Con lo shock dovuto alla diffusione del Covid-19, da febbraio 2020 moltissime imprese in Italia stanno subendo un crollo dei fatturati, che prosciuga la loro liquidità, a fronte di esborsi che restano necessari.
Ora il rischio è che si generi una diffusa crisi di solvibilità nel settore produttivo, anche per imprese con bilanci solidi prima del Covid-19.
Per molte imprese, ciò preannuncia un calo drastico degli investimenti, stimato in -10,6% nell’anno, a livello nazionale.
E’ stato stimato, in uno scenario di fine epidemia a giugno, il fabbisogno di liquidità nel 2020 in 30 miliardi di euro, di cui gran parte necessari tra aprile e giugno; diventerebbero 80 miliardi in uno scenario pessimistico con fine epidemia a dicembre. Senza moratoria sui prestiti (misura varata a marzo, per le PMI libere da sofferenze), queste cifre salgono a 42 e 107 miliardi. Se si includono le imprese che già avevano problemi di liquidità, si arriva a 57 e 138 miliardi.
Che fare? Bisogna impiegare ingenti risorse pubbliche per fornire oggi liquidità alle imprese e rendere possibile la ripartenza, una volta terminata l’emergenza sanitaria. Cruciale è la tempistica: occorre agire subito, per evitare crisi di imprese già nei primi mesi. Confindustria indica nel potenziamento del Fondo di Garanzia la strada maestra da seguire, per aumentare la concessione di prestiti bancari alle imprese. Si stima che le garanzie pubbliche possano avere una “leva” di 1 a 14, cioè ogni euro di soldi pubblici può far arrivare 14 euro di prestiti alle imprese.

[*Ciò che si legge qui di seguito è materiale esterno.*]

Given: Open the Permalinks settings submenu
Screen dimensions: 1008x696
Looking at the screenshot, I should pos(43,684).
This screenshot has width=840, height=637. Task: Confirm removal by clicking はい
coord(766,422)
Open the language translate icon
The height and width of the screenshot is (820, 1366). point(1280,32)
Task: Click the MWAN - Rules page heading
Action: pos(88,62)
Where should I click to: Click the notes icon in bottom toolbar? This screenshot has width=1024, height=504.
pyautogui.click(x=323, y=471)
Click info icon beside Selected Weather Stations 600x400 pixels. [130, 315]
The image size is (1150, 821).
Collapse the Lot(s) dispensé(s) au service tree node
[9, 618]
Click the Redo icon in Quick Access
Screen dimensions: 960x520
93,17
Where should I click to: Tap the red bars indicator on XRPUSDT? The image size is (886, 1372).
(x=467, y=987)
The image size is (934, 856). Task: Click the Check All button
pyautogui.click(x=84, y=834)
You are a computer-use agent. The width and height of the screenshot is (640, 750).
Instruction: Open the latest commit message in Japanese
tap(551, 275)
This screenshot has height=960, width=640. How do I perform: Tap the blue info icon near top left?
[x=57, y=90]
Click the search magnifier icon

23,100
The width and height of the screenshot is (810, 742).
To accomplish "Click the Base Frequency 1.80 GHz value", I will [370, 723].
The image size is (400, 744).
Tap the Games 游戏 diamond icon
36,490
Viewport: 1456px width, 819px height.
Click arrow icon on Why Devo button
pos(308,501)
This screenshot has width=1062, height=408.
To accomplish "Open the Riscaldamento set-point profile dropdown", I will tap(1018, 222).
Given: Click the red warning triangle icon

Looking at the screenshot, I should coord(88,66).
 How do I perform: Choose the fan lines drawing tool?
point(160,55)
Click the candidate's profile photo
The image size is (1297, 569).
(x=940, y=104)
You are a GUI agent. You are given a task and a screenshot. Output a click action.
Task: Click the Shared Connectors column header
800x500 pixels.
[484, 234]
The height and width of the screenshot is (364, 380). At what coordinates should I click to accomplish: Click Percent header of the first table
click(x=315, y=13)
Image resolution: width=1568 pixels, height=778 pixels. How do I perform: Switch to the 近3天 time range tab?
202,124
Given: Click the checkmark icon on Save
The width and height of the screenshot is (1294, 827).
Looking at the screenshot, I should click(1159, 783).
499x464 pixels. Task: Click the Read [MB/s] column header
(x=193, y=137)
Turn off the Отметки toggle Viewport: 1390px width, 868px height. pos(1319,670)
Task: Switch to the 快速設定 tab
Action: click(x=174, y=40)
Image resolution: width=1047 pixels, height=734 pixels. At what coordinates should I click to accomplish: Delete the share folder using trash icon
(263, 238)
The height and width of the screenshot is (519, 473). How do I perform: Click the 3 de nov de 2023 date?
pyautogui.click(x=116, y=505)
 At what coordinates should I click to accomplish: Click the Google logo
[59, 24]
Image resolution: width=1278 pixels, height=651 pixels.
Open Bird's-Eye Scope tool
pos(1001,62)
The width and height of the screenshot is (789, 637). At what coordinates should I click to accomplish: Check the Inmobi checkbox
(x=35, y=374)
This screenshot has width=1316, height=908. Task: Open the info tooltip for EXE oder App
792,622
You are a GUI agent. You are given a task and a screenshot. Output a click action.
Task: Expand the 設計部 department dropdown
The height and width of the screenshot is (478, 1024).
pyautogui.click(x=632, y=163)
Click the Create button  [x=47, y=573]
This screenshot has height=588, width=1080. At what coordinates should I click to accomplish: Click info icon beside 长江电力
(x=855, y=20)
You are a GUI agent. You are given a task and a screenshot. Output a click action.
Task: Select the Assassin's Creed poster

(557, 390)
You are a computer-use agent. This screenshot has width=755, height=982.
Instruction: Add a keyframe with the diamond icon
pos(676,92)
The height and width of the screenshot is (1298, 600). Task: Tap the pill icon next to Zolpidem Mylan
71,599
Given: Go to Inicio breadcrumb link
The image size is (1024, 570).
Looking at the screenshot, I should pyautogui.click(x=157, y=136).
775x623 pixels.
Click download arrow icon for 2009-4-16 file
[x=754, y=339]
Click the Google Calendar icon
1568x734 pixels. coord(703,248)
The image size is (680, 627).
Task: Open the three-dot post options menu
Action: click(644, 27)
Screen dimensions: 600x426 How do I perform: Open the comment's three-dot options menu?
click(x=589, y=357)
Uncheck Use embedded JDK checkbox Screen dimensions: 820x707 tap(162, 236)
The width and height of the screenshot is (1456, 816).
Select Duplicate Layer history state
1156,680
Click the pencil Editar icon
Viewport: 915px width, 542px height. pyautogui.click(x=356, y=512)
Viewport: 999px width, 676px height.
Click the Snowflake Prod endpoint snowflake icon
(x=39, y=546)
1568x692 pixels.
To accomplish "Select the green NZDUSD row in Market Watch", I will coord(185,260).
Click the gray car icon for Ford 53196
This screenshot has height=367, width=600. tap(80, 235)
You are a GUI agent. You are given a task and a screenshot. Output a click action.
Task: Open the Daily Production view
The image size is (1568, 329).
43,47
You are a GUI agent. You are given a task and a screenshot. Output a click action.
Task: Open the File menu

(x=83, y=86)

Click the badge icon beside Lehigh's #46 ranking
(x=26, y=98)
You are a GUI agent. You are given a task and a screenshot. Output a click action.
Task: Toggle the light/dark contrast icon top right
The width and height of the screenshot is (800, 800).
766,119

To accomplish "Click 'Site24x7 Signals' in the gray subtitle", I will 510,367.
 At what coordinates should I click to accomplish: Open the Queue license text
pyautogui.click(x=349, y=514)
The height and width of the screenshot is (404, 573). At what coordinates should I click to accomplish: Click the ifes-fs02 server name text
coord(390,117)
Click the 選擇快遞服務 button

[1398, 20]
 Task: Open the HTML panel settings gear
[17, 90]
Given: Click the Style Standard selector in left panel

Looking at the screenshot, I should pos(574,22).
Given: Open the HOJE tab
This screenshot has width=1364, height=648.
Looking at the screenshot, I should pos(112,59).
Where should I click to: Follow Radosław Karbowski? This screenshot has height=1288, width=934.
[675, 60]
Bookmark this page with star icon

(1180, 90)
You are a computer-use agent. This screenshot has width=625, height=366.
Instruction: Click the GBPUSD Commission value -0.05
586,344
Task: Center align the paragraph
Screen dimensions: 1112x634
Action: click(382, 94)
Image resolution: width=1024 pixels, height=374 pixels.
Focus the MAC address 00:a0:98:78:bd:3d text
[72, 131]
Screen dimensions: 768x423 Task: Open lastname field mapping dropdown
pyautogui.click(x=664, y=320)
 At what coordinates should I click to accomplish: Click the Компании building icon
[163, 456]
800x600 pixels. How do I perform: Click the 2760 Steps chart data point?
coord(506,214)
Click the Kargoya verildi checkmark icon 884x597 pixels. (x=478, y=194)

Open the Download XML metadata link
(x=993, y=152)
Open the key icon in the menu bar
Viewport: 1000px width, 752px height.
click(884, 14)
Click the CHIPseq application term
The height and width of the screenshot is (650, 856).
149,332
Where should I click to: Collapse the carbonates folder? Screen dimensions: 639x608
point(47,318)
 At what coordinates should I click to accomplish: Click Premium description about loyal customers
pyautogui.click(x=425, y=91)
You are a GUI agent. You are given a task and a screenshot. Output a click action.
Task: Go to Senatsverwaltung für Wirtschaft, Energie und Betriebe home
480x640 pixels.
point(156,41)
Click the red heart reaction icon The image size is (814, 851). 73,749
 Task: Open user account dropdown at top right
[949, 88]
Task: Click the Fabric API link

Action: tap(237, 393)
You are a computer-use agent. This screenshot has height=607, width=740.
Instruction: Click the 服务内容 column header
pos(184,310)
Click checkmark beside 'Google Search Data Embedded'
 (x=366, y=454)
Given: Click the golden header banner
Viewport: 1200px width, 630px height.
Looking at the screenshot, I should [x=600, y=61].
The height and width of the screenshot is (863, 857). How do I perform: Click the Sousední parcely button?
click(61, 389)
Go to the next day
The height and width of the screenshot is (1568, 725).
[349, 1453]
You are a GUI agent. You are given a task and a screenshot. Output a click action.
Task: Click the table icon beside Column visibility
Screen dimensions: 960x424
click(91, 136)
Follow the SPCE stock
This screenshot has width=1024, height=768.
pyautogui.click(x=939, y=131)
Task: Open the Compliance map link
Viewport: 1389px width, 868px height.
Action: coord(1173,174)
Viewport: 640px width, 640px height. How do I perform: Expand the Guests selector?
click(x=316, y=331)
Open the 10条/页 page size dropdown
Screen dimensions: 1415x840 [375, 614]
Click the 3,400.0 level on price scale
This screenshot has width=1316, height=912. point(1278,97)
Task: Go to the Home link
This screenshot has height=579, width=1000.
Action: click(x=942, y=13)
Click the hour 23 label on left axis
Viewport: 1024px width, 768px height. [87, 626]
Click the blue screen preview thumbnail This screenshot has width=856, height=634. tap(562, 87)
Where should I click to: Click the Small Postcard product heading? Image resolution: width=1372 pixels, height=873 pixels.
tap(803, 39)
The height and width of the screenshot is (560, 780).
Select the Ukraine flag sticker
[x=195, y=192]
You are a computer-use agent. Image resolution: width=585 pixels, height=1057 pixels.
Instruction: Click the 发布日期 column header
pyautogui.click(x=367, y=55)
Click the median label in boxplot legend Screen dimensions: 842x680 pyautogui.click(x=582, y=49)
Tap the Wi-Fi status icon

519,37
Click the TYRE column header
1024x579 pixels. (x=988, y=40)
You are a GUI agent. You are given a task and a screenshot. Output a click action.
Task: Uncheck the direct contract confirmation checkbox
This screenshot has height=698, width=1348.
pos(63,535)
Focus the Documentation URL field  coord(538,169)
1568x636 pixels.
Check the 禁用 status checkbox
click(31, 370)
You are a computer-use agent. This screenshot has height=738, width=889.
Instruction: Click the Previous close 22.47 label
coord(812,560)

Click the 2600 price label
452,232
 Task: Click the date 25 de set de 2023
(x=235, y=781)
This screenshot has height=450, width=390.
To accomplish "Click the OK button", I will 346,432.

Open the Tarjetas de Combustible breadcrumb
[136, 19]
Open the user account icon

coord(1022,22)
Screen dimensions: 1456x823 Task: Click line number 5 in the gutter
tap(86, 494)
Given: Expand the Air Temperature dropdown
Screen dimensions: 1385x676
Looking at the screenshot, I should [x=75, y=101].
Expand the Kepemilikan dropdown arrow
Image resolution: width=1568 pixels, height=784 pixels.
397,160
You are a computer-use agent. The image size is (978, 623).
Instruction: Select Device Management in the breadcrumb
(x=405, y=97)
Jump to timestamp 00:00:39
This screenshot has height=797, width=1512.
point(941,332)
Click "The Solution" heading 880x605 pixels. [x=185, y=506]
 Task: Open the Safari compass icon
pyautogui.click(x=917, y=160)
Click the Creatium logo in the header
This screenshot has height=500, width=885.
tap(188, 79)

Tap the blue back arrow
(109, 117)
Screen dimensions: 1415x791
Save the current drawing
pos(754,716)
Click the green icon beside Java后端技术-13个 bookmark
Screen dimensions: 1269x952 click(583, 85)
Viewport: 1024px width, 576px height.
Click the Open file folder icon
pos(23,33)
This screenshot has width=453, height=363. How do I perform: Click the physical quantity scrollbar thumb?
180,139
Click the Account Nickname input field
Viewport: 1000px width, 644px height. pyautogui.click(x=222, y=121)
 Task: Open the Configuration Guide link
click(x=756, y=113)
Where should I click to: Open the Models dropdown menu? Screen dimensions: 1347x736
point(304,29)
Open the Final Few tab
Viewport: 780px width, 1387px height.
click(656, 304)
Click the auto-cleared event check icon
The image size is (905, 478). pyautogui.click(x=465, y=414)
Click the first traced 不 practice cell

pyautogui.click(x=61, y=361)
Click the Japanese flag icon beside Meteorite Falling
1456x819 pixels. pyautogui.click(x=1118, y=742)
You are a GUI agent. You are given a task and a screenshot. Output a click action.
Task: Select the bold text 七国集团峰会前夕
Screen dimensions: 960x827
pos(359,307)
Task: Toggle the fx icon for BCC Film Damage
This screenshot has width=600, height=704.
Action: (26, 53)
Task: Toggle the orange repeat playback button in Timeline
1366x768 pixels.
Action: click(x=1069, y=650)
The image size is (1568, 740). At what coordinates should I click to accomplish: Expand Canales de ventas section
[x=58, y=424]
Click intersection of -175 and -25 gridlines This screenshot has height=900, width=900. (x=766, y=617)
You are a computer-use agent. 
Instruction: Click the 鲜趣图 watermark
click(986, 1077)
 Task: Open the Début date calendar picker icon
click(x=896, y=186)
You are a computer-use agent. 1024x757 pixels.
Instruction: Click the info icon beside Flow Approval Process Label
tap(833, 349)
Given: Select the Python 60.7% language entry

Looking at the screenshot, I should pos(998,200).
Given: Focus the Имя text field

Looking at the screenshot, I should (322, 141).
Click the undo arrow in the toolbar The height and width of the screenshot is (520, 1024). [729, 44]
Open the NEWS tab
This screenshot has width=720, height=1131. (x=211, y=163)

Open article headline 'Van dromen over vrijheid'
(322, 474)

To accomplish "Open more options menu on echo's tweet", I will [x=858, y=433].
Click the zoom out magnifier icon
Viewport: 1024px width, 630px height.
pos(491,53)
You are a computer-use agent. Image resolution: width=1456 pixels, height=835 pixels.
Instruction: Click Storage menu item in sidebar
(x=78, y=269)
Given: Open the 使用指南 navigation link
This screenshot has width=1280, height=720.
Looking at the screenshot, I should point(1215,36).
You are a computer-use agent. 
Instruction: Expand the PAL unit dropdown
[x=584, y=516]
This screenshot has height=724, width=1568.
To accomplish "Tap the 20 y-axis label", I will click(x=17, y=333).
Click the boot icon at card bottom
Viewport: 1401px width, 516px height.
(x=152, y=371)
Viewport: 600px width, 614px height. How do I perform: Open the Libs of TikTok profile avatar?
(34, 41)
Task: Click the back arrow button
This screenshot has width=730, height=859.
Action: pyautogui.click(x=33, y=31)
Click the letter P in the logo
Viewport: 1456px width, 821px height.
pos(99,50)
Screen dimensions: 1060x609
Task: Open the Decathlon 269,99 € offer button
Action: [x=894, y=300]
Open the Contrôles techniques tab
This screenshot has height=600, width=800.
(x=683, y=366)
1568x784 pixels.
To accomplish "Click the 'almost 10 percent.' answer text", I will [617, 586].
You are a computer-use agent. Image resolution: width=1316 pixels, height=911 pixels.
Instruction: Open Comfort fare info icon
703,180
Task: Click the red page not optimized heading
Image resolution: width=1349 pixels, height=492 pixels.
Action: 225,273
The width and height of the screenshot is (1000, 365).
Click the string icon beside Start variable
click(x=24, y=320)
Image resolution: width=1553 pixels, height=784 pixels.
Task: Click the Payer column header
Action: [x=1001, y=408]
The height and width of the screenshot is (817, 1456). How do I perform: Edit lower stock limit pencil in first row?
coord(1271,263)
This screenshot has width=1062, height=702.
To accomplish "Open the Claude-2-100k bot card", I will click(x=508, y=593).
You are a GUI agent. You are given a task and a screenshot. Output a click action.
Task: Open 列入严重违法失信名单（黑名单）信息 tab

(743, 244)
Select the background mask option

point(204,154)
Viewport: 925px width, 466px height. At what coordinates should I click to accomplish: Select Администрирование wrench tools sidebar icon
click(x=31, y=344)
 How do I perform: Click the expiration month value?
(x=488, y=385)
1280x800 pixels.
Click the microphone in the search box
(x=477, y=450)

Tale potenziamento si basa sull’assunzione che il sistema bancario italiano, grazie all’elevata quota di garanzie pubbliche, sia in grado di generare un grande ammontare di credito addizionale in tempi brevi: ciò andrà monitorato con attenzione. Questi prestiti andranno poi rimborsati alle banche; in caso di un eventuale inadempimento dell’impresa si ricorrerebbe alla garanzia, quindi si spenderebbero fondi pubblici: cruciale è stabilire un ammortamento dei prestiti su orizzonti sufficientemente lunghi, ai massimi consentiti per legge.